▶ _Task requirements_: The expected result is every line of the records, printed exactly.

▶ _Data shown_:

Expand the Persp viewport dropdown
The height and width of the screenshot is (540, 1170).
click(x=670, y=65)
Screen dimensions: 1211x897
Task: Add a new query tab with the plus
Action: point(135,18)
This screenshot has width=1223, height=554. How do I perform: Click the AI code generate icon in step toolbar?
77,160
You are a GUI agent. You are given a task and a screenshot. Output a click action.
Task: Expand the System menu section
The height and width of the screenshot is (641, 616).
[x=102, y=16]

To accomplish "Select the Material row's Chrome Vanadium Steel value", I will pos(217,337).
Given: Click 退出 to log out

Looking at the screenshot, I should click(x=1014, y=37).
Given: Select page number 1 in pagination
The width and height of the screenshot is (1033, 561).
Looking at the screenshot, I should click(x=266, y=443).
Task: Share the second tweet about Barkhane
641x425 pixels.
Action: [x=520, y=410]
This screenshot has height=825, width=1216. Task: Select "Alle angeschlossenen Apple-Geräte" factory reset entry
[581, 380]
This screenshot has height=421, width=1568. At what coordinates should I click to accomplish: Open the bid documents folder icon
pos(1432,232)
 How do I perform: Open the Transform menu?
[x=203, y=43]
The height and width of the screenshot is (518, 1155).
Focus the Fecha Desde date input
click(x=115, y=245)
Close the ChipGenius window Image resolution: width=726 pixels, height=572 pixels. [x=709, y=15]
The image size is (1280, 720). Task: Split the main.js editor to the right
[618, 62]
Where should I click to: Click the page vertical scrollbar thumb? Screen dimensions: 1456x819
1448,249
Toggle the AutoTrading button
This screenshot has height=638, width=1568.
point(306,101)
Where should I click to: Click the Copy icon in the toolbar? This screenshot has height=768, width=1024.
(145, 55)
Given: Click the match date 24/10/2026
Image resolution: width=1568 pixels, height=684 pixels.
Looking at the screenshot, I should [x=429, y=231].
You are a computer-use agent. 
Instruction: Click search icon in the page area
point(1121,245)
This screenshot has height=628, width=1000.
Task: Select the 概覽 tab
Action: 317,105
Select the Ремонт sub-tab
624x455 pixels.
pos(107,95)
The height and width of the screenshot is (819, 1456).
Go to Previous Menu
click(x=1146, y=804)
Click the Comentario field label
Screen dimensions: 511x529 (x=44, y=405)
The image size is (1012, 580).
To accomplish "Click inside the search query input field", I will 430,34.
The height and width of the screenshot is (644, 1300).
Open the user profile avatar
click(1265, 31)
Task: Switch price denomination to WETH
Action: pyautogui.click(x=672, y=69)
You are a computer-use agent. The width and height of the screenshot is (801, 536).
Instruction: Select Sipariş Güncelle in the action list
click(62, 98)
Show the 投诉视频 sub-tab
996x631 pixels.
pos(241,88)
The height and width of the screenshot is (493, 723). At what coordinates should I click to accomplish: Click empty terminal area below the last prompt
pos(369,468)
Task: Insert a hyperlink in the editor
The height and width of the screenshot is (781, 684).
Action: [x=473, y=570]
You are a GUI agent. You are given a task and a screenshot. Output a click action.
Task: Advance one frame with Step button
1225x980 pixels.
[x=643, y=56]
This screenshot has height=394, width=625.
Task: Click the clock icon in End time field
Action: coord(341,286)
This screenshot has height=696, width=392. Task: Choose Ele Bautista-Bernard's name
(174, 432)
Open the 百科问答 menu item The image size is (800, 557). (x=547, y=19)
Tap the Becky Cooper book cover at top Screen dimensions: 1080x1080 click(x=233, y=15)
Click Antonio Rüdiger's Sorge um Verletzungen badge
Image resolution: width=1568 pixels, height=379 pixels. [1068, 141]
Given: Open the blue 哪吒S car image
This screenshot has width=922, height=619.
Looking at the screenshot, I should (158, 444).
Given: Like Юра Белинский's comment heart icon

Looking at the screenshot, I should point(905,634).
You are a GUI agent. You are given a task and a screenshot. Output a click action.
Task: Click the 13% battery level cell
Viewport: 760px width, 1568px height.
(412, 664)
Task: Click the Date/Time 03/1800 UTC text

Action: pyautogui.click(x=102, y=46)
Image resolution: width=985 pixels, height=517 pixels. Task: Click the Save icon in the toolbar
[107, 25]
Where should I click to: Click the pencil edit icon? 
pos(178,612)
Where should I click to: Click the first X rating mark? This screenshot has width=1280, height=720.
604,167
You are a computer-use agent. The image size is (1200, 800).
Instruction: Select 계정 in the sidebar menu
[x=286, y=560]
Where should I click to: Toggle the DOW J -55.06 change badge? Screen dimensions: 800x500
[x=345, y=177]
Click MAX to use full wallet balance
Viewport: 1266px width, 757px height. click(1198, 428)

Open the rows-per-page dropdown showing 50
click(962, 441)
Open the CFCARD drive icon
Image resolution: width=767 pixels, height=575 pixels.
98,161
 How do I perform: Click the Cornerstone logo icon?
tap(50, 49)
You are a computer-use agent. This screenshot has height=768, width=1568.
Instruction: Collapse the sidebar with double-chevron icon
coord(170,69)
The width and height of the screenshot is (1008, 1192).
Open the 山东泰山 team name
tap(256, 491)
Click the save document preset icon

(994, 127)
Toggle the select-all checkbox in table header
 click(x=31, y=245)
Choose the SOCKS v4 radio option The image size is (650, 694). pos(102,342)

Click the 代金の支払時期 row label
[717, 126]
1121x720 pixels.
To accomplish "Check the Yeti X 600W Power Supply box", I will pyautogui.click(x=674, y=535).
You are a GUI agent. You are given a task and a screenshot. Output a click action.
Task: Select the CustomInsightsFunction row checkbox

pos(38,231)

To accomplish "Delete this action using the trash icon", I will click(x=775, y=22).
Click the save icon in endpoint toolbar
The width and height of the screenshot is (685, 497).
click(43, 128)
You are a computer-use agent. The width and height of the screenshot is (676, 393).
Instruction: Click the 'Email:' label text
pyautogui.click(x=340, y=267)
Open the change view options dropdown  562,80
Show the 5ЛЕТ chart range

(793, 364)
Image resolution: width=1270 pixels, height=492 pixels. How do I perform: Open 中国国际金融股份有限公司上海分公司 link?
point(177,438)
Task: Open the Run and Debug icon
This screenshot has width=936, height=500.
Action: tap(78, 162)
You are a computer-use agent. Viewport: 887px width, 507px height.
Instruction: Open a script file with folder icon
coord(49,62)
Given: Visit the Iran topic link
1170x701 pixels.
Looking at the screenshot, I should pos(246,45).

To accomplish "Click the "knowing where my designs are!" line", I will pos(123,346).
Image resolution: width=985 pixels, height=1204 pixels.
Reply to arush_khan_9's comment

▶ _Task response_:
Expand the Persp viewport dropdown
The height and width of the screenshot is (540, 1170).
click(x=670, y=65)
Screen dimensions: 1211x897
Task: Add a new query tab with the plus
Action: point(135,18)
This screenshot has width=1223, height=554. How do I perform: Click the AI code generate icon in step toolbar?
77,160
You are a GUI agent. You are given a task and a screenshot. Output a click action.
Task: Expand the System menu section
The height and width of the screenshot is (641, 616).
[x=102, y=16]

To accomplish "Select the Material row's Chrome Vanadium Steel value", I will pos(217,337).
Given: Click 退出 to log out

Looking at the screenshot, I should click(x=1014, y=37).
Given: Select page number 1 in pagination
The width and height of the screenshot is (1033, 561).
Looking at the screenshot, I should click(x=266, y=443).
Task: Share the second tweet about Barkhane
641x425 pixels.
Action: [x=520, y=410]
This screenshot has height=825, width=1216. Task: Select "Alle angeschlossenen Apple-Geräte" factory reset entry
[581, 380]
This screenshot has height=421, width=1568. At what coordinates should I click to accomplish: Open the bid documents folder icon
pos(1432,232)
 How do I perform: Open the Transform menu?
[x=203, y=43]
The height and width of the screenshot is (518, 1155).
Focus the Fecha Desde date input
click(x=115, y=245)
Close the ChipGenius window Image resolution: width=726 pixels, height=572 pixels. [x=709, y=15]
The image size is (1280, 720). Task: Split the main.js editor to the right
[618, 62]
Where should I click to: Click the page vertical scrollbar thumb? Screen dimensions: 1456x819
1448,249
Toggle the AutoTrading button
This screenshot has height=638, width=1568.
point(306,101)
Where should I click to: Click the Copy icon in the toolbar? This screenshot has height=768, width=1024.
(145, 55)
Given: Click the match date 24/10/2026
Image resolution: width=1568 pixels, height=684 pixels.
Looking at the screenshot, I should [x=429, y=231].
You are a computer-use agent. 
Instruction: Click search icon in the page area
point(1121,245)
This screenshot has height=628, width=1000.
Task: Select the 概覽 tab
Action: 317,105
Select the Ремонт sub-tab
624x455 pixels.
pos(107,95)
The height and width of the screenshot is (819, 1456).
Go to Previous Menu
click(x=1146, y=804)
Click the Comentario field label
Screen dimensions: 511x529 (x=44, y=405)
The image size is (1012, 580).
To accomplish "Click inside the search query input field", I will 430,34.
The height and width of the screenshot is (644, 1300).
Open the user profile avatar
click(1265, 31)
Task: Switch price denomination to WETH
Action: pyautogui.click(x=672, y=69)
You are a computer-use agent. The width and height of the screenshot is (801, 536).
Instruction: Select Sipariş Güncelle in the action list
click(62, 98)
Show the 投诉视频 sub-tab
996x631 pixels.
pos(241,88)
The height and width of the screenshot is (493, 723). At what coordinates should I click to accomplish: Click empty terminal area below the last prompt
pos(369,468)
Task: Insert a hyperlink in the editor
The height and width of the screenshot is (781, 684).
Action: [x=473, y=570]
You are a GUI agent. You are given a task and a screenshot. Output a click action.
Task: Advance one frame with Step button
1225x980 pixels.
[x=643, y=56]
This screenshot has height=394, width=625.
Task: Click the clock icon in End time field
Action: coord(341,286)
This screenshot has height=696, width=392. Task: Choose Ele Bautista-Bernard's name
(174, 432)
Open the 百科问答 menu item The image size is (800, 557). (x=547, y=19)
Tap the Becky Cooper book cover at top Screen dimensions: 1080x1080 click(x=233, y=15)
Click Antonio Rüdiger's Sorge um Verletzungen badge
Image resolution: width=1568 pixels, height=379 pixels. [1068, 141]
Given: Open the blue 哪吒S car image
This screenshot has width=922, height=619.
Looking at the screenshot, I should (158, 444).
Given: Like Юра Белинский's comment heart icon

Looking at the screenshot, I should point(905,634).
You are a GUI agent. You are given a task and a screenshot. Output a click action.
Task: Click the 13% battery level cell
Viewport: 760px width, 1568px height.
(412, 664)
Task: Click the Date/Time 03/1800 UTC text

Action: pyautogui.click(x=102, y=46)
Image resolution: width=985 pixels, height=517 pixels. Task: Click the Save icon in the toolbar
[107, 25]
Where should I click to: Click the pencil edit icon? 
pos(178,612)
Where should I click to: Click the first X rating mark? This screenshot has width=1280, height=720.
604,167
You are a computer-use agent. The image size is (1200, 800).
Instruction: Select 계정 in the sidebar menu
[x=286, y=560]
Where should I click to: Toggle the DOW J -55.06 change badge? Screen dimensions: 800x500
[x=345, y=177]
Click MAX to use full wallet balance
Viewport: 1266px width, 757px height. click(1198, 428)

Open the rows-per-page dropdown showing 50
click(962, 441)
Open the CFCARD drive icon
Image resolution: width=767 pixels, height=575 pixels.
98,161
 How do I perform: Click the Cornerstone logo icon?
tap(50, 49)
You are a computer-use agent. This screenshot has height=768, width=1568.
Instruction: Collapse the sidebar with double-chevron icon
coord(170,69)
The width and height of the screenshot is (1008, 1192).
Open the 山东泰山 team name
tap(256, 491)
Click the save document preset icon

(994, 127)
Toggle the select-all checkbox in table header
 click(x=31, y=245)
Choose the SOCKS v4 radio option The image size is (650, 694). pos(102,342)

Click the 代金の支払時期 row label
[717, 126]
1121x720 pixels.
To accomplish "Check the Yeti X 600W Power Supply box", I will pyautogui.click(x=674, y=535).
You are a GUI agent. You are given a task and a screenshot. Output a click action.
Task: Select the CustomInsightsFunction row checkbox

pos(38,231)

To accomplish "Delete this action using the trash icon", I will click(x=775, y=22).
Click the save icon in endpoint toolbar
The width and height of the screenshot is (685, 497).
click(43, 128)
You are a computer-use agent. The width and height of the screenshot is (676, 393).
Instruction: Click the 'Email:' label text
pyautogui.click(x=340, y=267)
Open the change view options dropdown  562,80
Show the 5ЛЕТ chart range

(793, 364)
Image resolution: width=1270 pixels, height=492 pixels. How do I perform: Open 中国国际金融股份有限公司上海分公司 link?
point(177,438)
Task: Open the Run and Debug icon
This screenshot has width=936, height=500.
Action: tap(78, 162)
You are a computer-use agent. Viewport: 887px width, 507px height.
Instruction: Open a script file with folder icon
coord(49,62)
Given: Visit the Iran topic link
1170x701 pixels.
Looking at the screenshot, I should pos(246,45).

To accomplish "Click the "knowing where my designs are!" line", I will pos(123,346).
Image resolution: width=985 pixels, height=1204 pixels.
Reply to arush_khan_9's comment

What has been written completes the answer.